A 91-year-old freshman state representative has angered a Dover Community Partners staffer for his comments he doesn't support state funding for "the crazy people" who should be sent to "Siberia."...
Where does he get his ideas?
Martin Harty of Barrington made the comments to Sharon Omand, a program manager at Community Partners, which provides behavioral health and developmental services for Strafford County. Omand had called Harty and other legislators to discuss measures in the proposed House Republican state budget that would make significant cuts to mental health services.

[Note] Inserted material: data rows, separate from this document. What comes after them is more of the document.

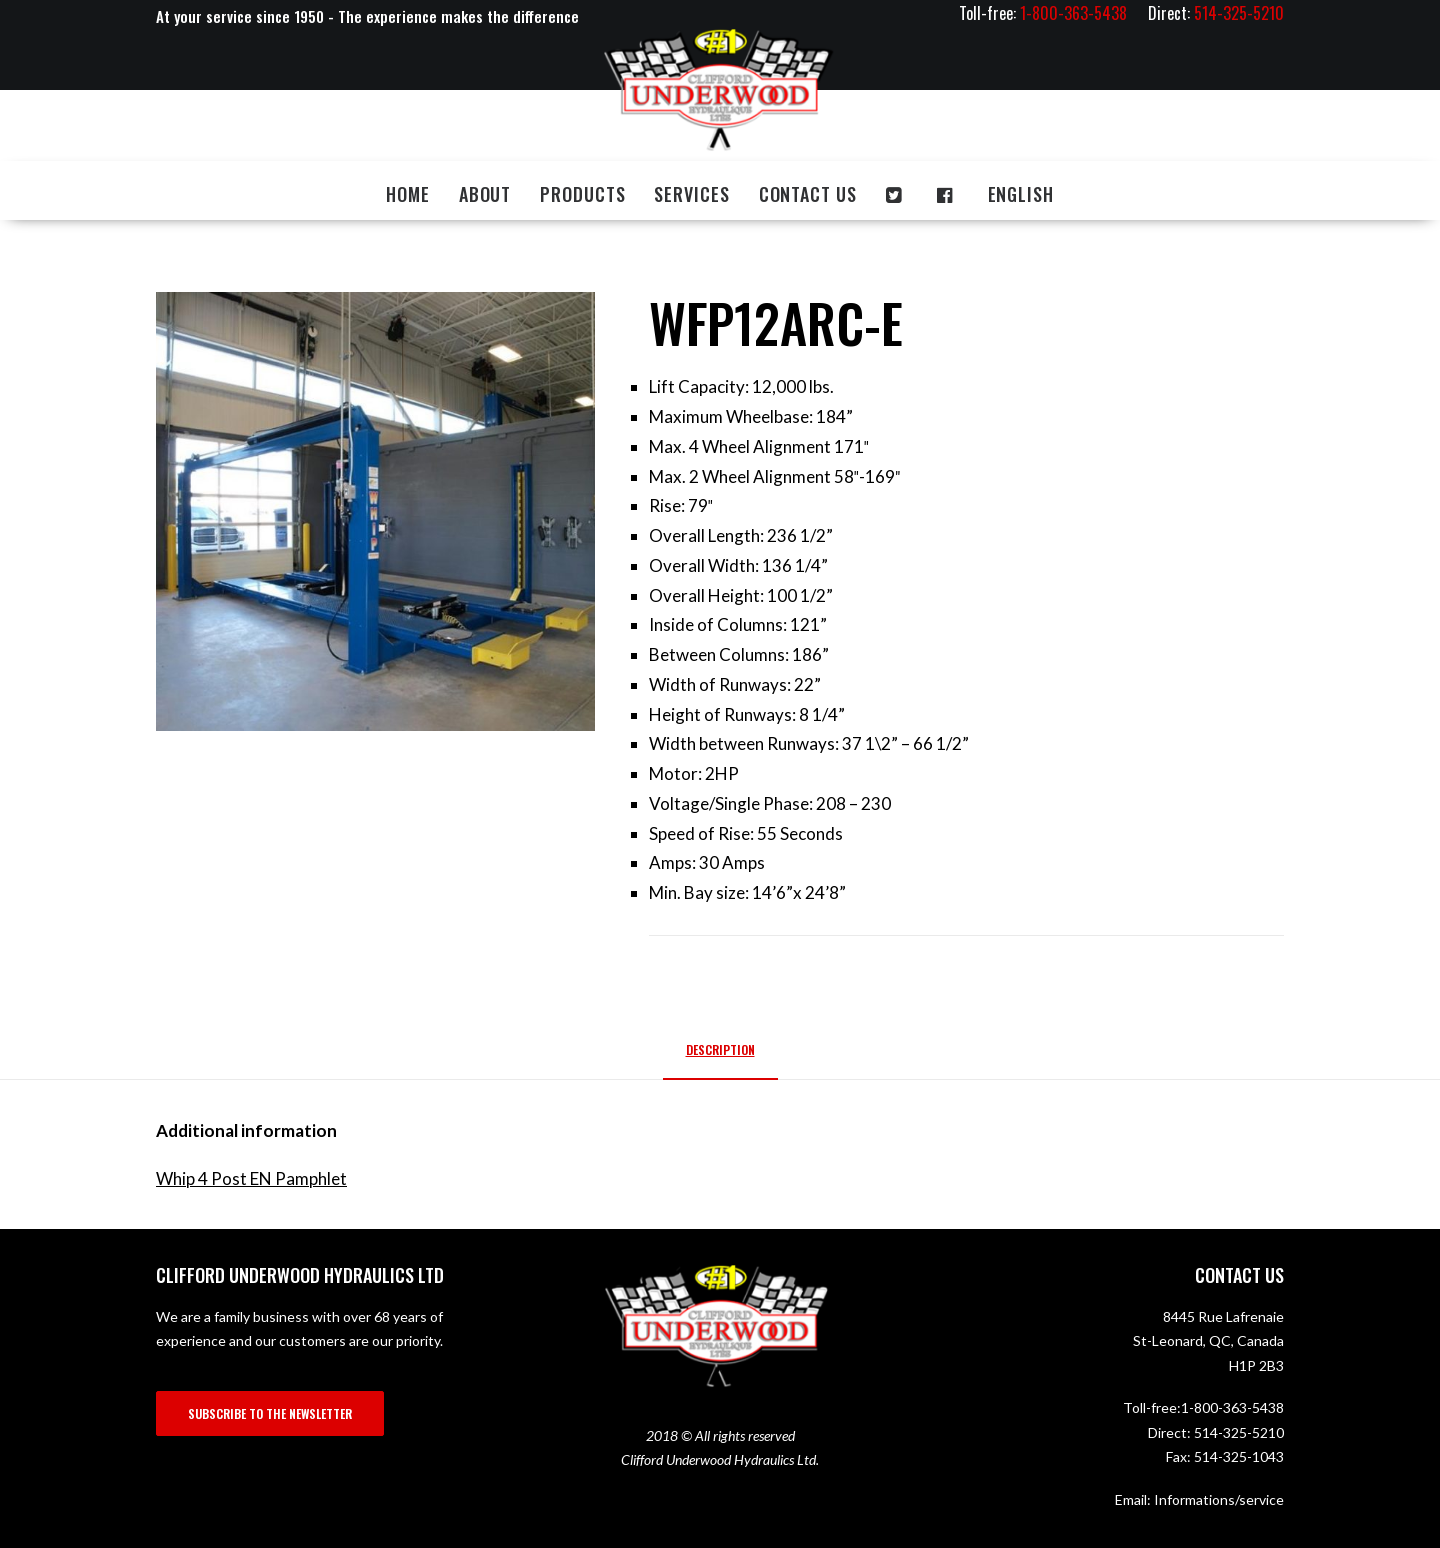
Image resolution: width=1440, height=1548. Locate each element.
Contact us (808, 194)
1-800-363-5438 (1232, 1407)
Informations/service (1219, 1499)
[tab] (720, 1057)
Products (582, 194)
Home (408, 194)
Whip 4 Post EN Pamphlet (251, 1178)
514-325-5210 (1239, 1432)
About (485, 194)
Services (691, 194)
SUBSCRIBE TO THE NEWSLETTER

Omand told Foster's that Harty told her he disagreed with her about the need for funds for mental health services and he believed in eugenics.
"The world population has gotten too big and the world is being inherited by too many defective people," he told her.
Explaining his thoughts, Harty said one of his main concerns is population explosion, and he is wary of funding a social issue that can't really be helped...
Harty referenced science fiction writer Isaac Asimov and his stories about a pending population explosion as someone whose messages he is "in tune with."When I sent the link to a few usual suspects, Eileen Gunn pointed out that Harty was most likely channelling Cyril Kornbluth's satirical short story 'The Marching Morons', in which the US has become populated by lowbrows kept content by shoddy consumer goods and pointless jobs. In fact, Harty's idea about sending inverts Kornbluth's scenario: in 'The Marching Morons', the high-IQ elite have set up an Arctic retreat from the stresses of trying to run the US. As for Harty's claim of 'being in tune with' Asimov's messages about the population explosion, I really don't think so. Asimov, ever the rationalist, believed that the solution to over-population lay in promoting voluntary contraception, encouraging homosexuality, and world government. Not, I think, the typical views of a Republican - even of the New Hampshire variety.
Question - I have a vague memory, exclusive of title and author, of a short story in which criminals were sent to a walled territory to do as they would. Anyone know anything about this? Or of any SF scenario, apart from HG Wells' 'The Country of the Blind' or John Varley's 'The Persistence of Vision' where the differently-abled have either volunteered for, or have been driven into, exile?